The hospital, like almost every other new project in Gaza, will be funded by the Qatari government. It will rely on the infrastructure, expertise, experience and resources of Friend Ships, an American NGO staffed by volunteers who provide humanitarian assistance to people in war zones and victims of natural disasters.
Friend Ships had in recent years run the hospital in Syria. When fighting there abated, a decision was made to relocate the facility's giant tents, equipment and medical and paramedical staff from Syria to Gaza. The hospital will include 16 wards with advanced equipment and be run by an international medical and administrative team.
The new facility will not replace Gaza City’s main hospital, Shifa, or the smaller hospitals in Rafah and Khan Yunis. Like most hospitals, it will have a maternity ward and pediatric and internal medicine departments, but most of its work will focus on diagnosing patients with hereditary conditions or life-threatening diseases. Those found to be in need of additional care will be referred for life-saving treatment to Israeli hospitals or to East Jerusalem and West Bank facilities.

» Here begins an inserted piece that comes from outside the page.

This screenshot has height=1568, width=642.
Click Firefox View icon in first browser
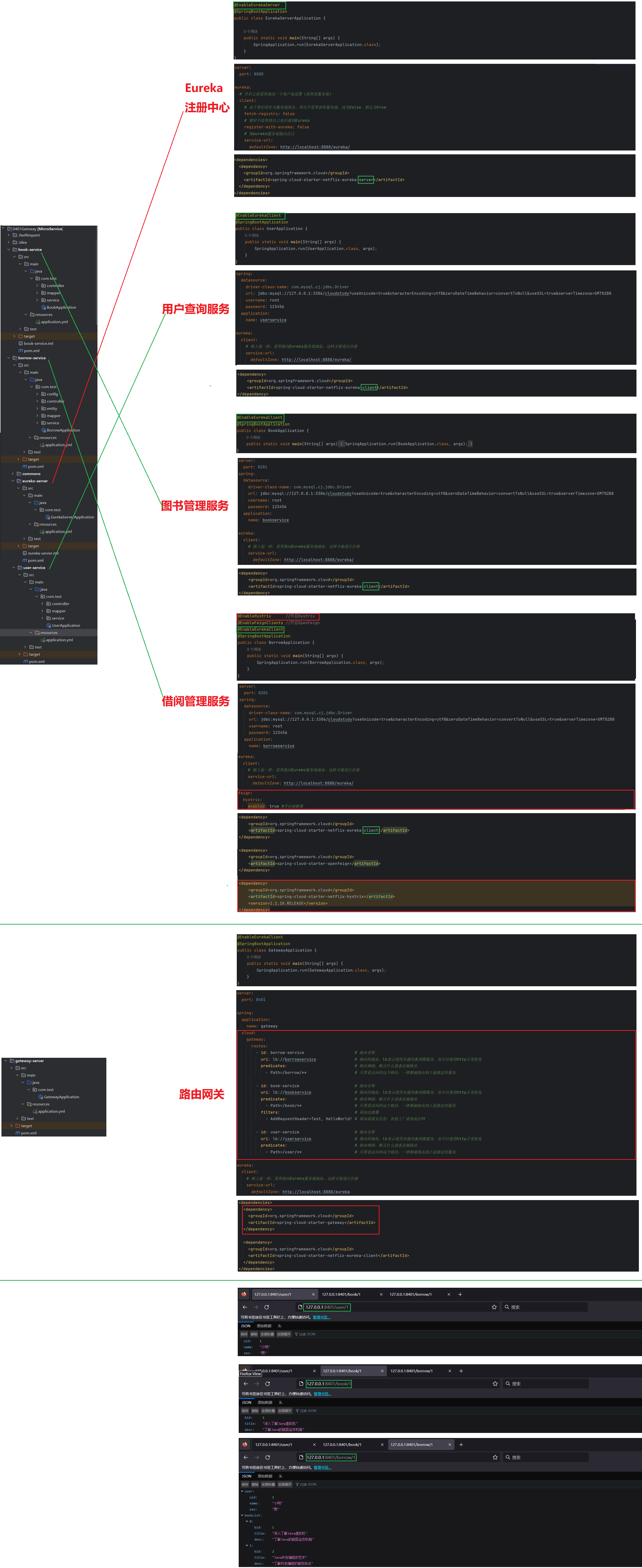244,1294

The diagnostics and triage are expected to be far quicker and more efficient than those currently available, providing a needed boost to the crumbling health care system struggling to serve Gaza’s 2 million Palestinians.
The vision of a large, modern and well-equipped hospital for the besieged and impoverished enclave is being realized thanks to Qatari largesse and the American volunteer spirit, but these will not entirely suffice in addressing the situation given the volatile nature of the region and the complex relationship between Israel and Hamas. Now that Israel has acknowledged the need for a hospital in Gaza, it will turn to what it calls the “security stage.” In other words, this is an opportunity for Israel to improve its positions in regard to Hamas and to coerce the movement into adhering to new rules.

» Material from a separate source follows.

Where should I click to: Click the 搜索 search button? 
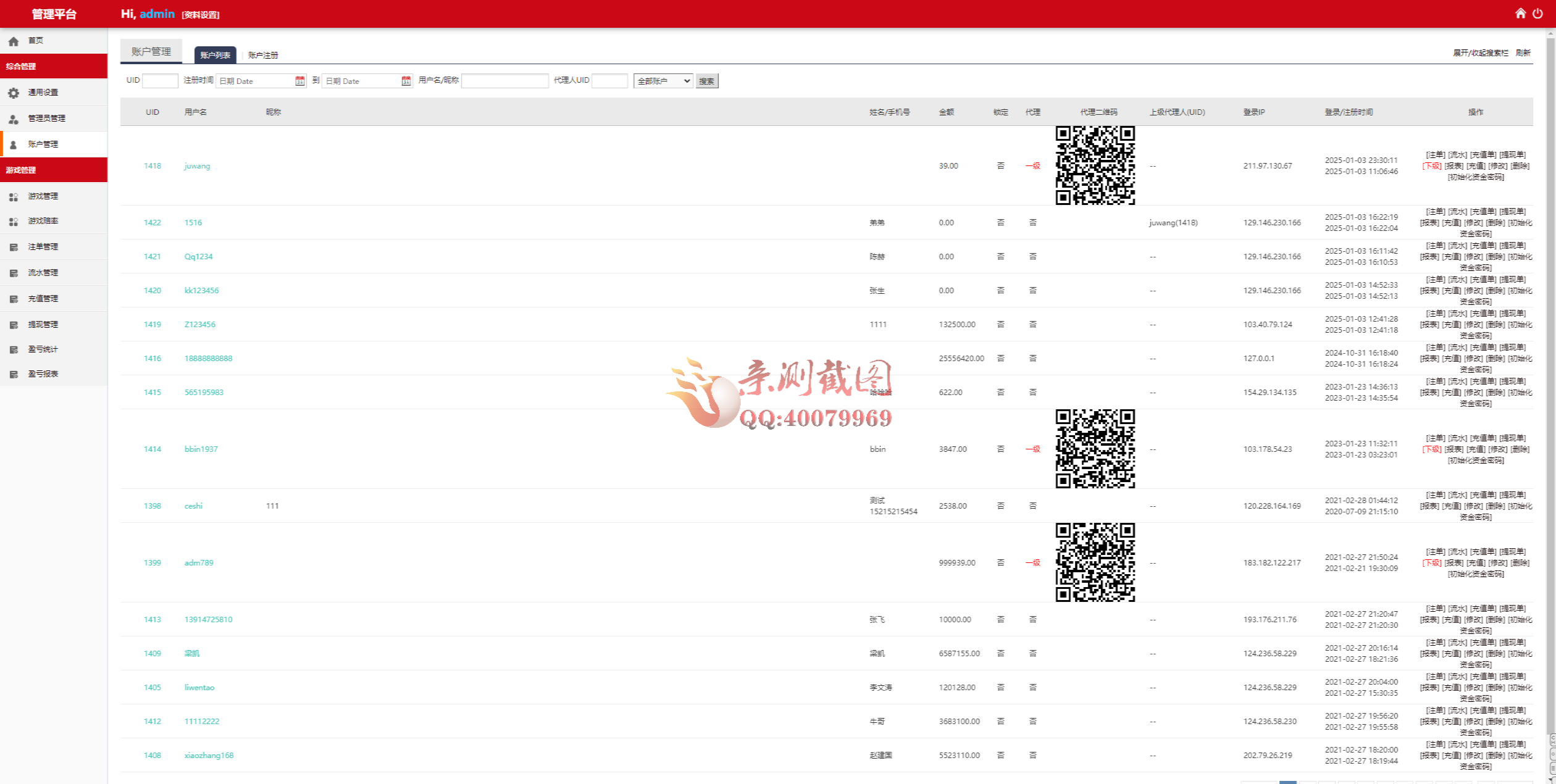706,81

Israeli authorities want all the equipment for the hospital, including tents and mobile facilities, to be transported from Syria to Gaza by land via Israel despite the complex logistics and security arrangements involved. That said, the equipment will probably be transferred from Syria by sea via the port of Limassol, Cyprus, to Israel’s port at Ashdod, and from there on trucks to the Erez crossing.
During the 2014 Israel-Hamas war, Israel set up a field hospital at the Erez crossing to treat Palestinians injured in the fighting, but the facility was barely used. Israel claimed at the time that Hamas was preventing injured Gaza residents from seeking treatment at it, but there is another plausible explanation: The Palestinians injured by Israeli fire would have been considered traitors in Gaza had they availed themselves of treatment by “the enemy.”

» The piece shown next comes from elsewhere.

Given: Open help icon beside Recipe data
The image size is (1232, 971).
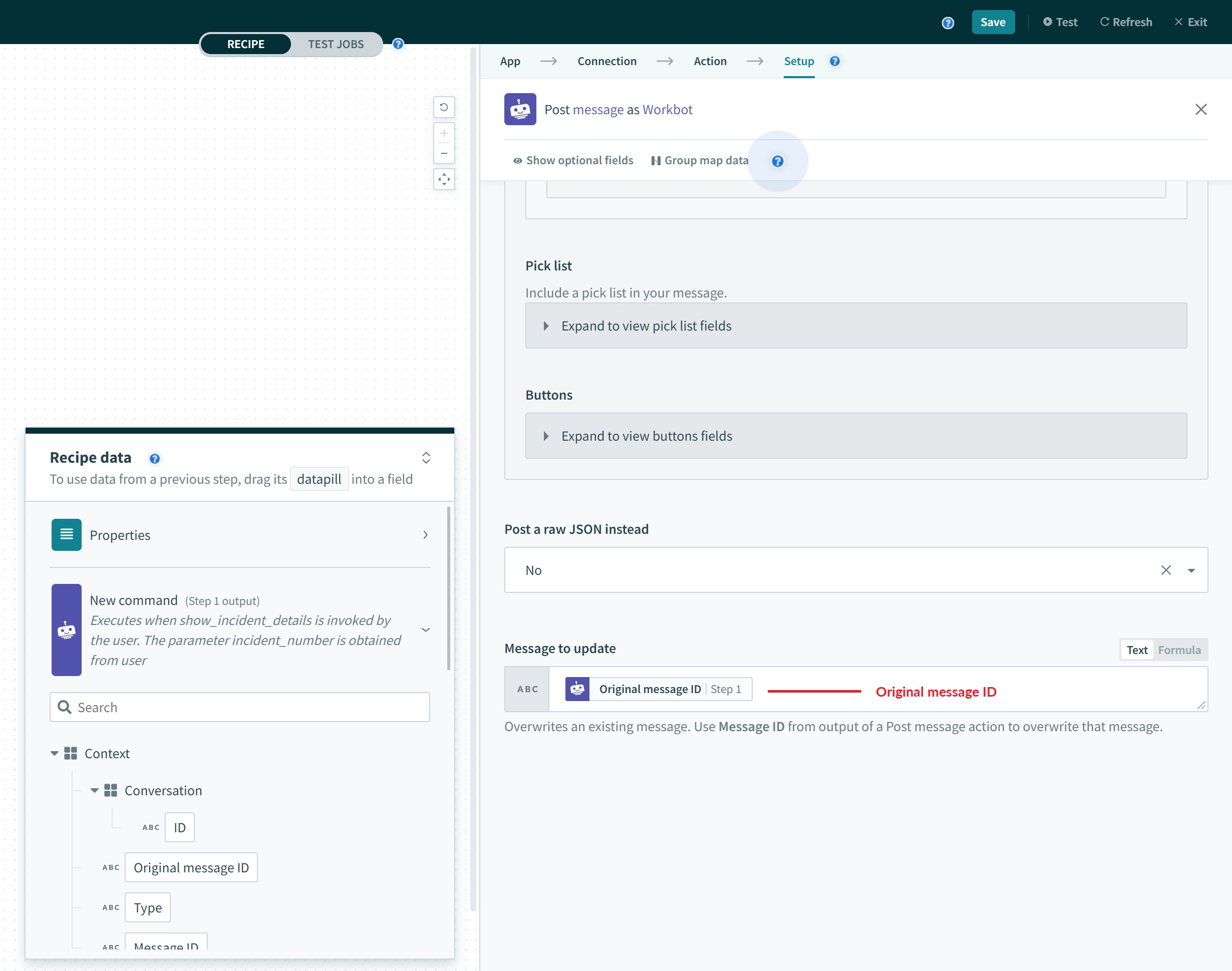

The current situation is different. The planned hospital is not an Israeli facility, but Hamas leaders probably understand why Israel, which controls the area around the Erez crossing, has insisted that the facility be erected near it, about 550 yards from the transit terminal, in a section the Palestinians call Hamsa.
Before Hamas seized control of Gaza in 2007, the Palestinian Authority (PA) had used the designated area to conduct security checks on people entering and leaving the territory. “Formally speaking, the area is under Hamas control,” an Israeli security source told Al-Monitor, speaking on the condition of anonymity. “But Hamsa is just an arm's-length from Israel, and one does not need binoculars to see who is working there and who the patients are in the wards.”
According to the source, Israel suggested to the PA that it take part in the project, but Palestinian President Mahmoud Abbas “objects to any contact with Hamas and with the Gaza Strip.” “Since he decided on total disengagement [from Gaza], he no longer has an interest in Gaza,” the source explained.
Israel is not interested in controlling the new hospital. Rather, it seeks to save and improve Gaza’s health care system. “Nonetheless,” the Israeli source said, “erecting a hospital on the Israel-Gaza border provides Israel with a ‘defensive shield.’ The leaders of Hamas in Gaza are very keen to have this hospital to respond to some of Gaza’s residents, and they will make sure that the border area remains calm in order not to endanger it. The hospital’s position adjacent to the Erez crossing will also make the medical staff and volunteers feel safer.”